Entries on target coordinates

--------------------------------------------------

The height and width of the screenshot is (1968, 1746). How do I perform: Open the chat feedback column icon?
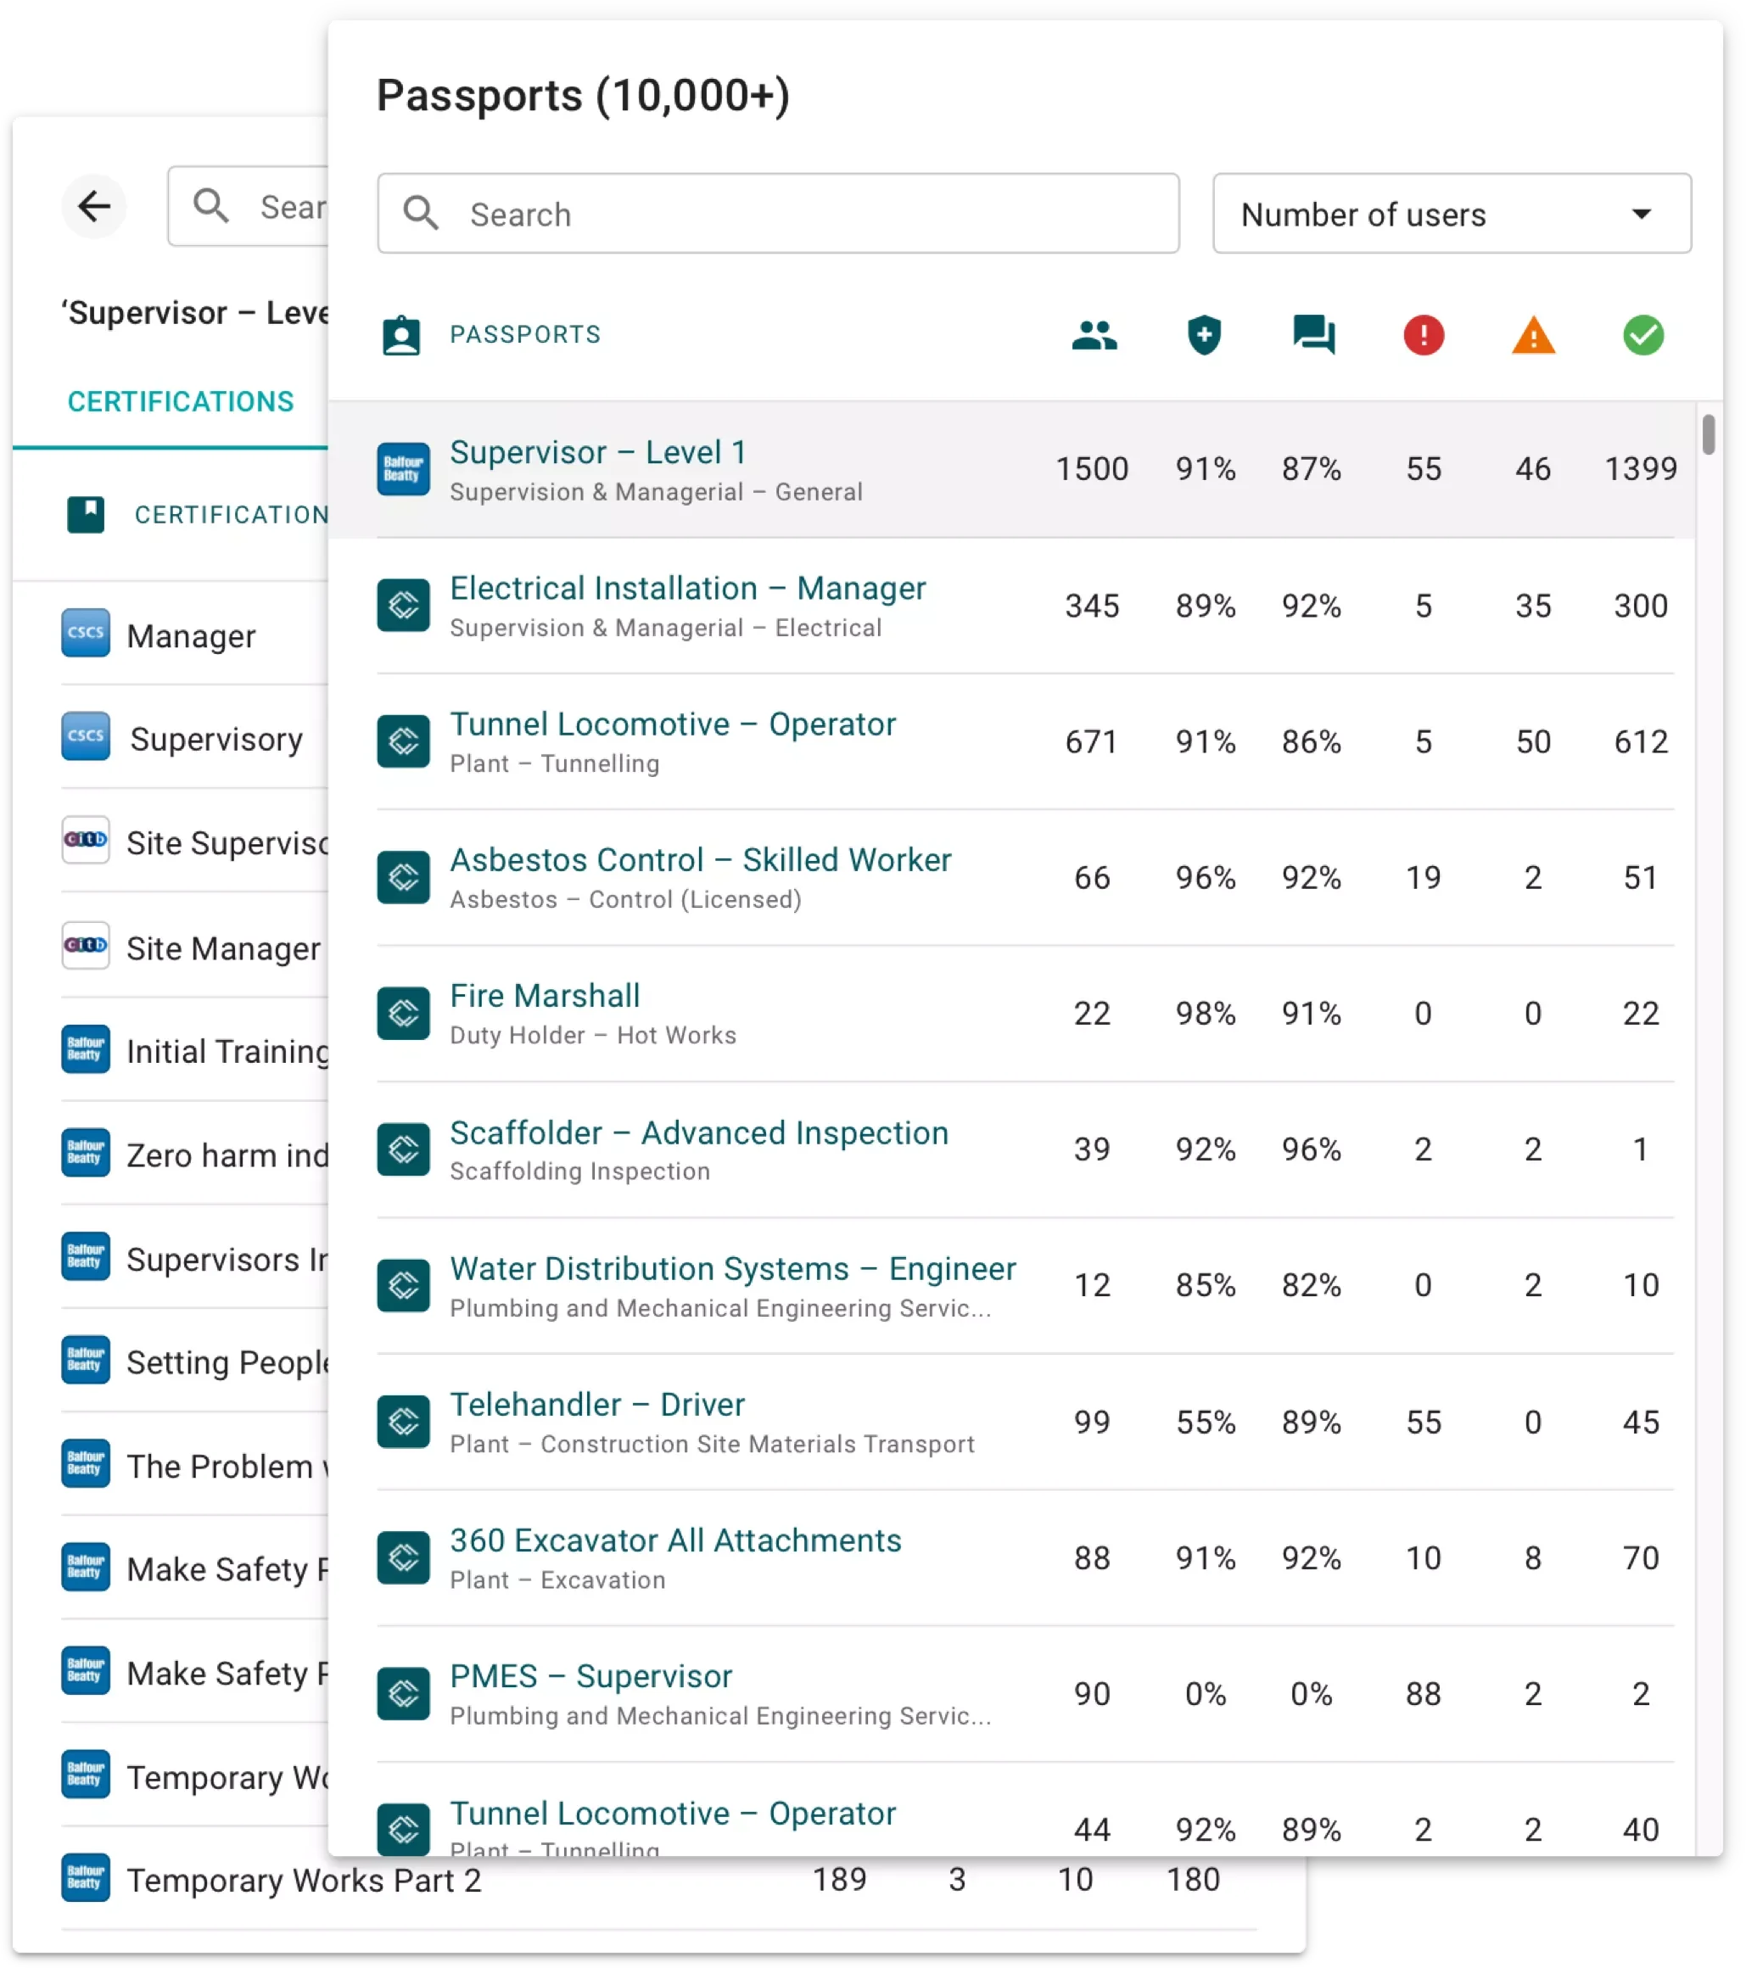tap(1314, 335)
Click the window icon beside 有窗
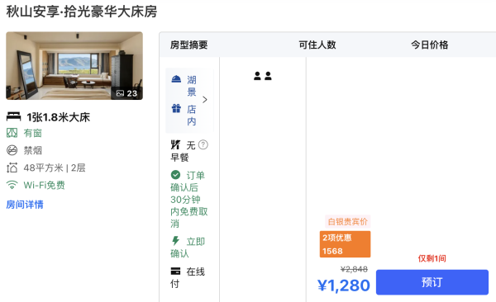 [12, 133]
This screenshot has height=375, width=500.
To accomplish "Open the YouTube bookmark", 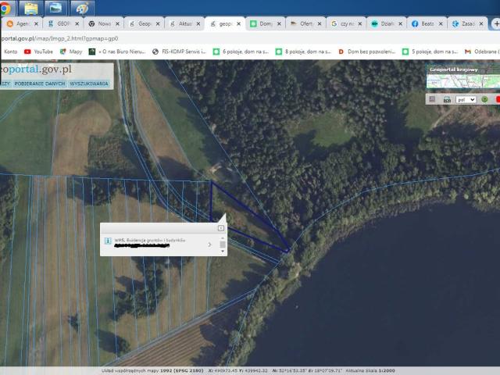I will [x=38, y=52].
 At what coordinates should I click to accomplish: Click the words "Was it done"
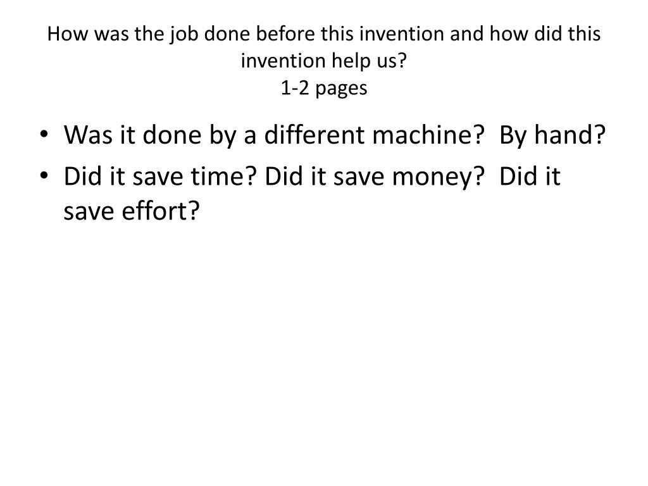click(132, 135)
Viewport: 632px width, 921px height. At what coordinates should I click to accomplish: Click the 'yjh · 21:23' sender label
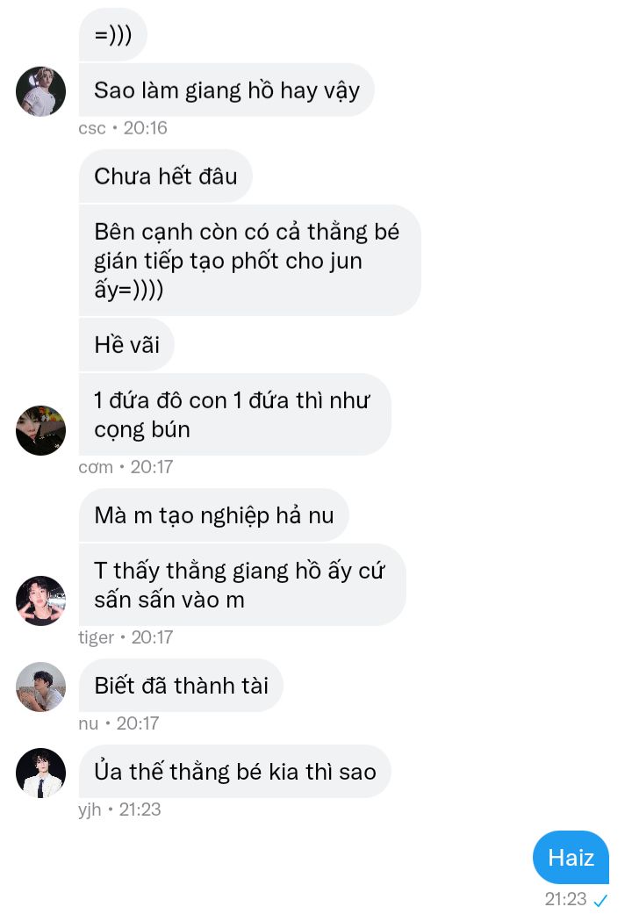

--------------------------------------------------

=== SHORT PROBLEM ===
Please update the entries from the line containing "Click the words" through the end of the entries, replacing "coordinates" with "location" and keeping everything else the same. Give back only those lines, and leave the pictures out.

=== RESPONSE TO THIS EXERCISE ===
 At what location should I click to accomplish: Click the words "Was it done"
click(132, 135)
Viewport: 632px width, 921px height. At what location should I click to accomplish: Click the 'yjh · 21:23' sender label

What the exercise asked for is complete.